The answer is a single number: the count of lines below in which the word "link" appears.

- **PROVIDED RECORDS**
══════════
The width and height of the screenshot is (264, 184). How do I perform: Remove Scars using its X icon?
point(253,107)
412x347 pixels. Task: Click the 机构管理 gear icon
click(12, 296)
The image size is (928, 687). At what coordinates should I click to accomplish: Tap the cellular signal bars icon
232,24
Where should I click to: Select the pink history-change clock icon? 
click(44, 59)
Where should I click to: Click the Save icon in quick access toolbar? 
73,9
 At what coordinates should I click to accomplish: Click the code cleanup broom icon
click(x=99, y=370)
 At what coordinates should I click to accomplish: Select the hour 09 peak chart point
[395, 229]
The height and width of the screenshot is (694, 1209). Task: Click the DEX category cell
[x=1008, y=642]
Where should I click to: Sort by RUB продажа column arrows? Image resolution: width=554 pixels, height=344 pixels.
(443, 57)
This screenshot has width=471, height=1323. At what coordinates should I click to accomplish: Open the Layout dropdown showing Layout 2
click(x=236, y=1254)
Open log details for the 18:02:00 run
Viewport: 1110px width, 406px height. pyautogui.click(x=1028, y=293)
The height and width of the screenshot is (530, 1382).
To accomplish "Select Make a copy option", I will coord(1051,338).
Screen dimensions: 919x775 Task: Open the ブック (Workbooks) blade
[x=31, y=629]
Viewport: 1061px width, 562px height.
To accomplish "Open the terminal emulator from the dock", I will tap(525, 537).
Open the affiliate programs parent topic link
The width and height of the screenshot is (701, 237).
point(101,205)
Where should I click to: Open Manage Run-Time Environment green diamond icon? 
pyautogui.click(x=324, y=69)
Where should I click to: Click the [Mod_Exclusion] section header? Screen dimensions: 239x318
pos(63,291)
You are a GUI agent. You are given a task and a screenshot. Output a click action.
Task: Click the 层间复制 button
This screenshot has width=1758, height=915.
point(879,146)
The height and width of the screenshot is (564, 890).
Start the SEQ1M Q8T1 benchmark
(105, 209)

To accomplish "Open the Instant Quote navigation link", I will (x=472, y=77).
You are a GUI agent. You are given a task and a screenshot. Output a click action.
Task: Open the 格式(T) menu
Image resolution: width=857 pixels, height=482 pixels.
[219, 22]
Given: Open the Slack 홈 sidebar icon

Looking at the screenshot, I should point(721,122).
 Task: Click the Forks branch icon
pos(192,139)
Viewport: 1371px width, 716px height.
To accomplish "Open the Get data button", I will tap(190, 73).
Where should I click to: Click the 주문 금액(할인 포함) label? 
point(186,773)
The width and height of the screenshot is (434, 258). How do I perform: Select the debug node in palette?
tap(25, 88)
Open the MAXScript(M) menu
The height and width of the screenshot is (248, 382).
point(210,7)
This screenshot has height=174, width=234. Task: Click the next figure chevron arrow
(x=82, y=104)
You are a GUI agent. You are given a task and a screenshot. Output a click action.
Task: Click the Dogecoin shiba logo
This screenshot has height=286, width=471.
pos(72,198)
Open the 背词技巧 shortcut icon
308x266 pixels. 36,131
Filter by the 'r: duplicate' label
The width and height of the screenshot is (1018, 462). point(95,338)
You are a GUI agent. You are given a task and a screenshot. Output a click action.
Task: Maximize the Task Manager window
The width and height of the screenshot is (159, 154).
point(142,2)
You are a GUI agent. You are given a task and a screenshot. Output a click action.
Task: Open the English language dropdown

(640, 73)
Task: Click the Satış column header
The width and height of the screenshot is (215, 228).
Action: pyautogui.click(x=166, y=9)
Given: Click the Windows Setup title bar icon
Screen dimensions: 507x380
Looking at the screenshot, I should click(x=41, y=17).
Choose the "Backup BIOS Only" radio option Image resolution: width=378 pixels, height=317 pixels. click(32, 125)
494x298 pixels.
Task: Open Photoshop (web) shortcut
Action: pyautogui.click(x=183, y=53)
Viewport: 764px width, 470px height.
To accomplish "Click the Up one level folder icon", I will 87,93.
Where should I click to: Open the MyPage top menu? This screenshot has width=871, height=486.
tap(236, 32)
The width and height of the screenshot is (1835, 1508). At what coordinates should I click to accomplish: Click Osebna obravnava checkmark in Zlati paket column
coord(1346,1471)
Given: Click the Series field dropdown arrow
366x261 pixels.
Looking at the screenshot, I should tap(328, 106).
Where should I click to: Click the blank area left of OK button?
══════════
- **SOLUTION FOR THIS TASK**
2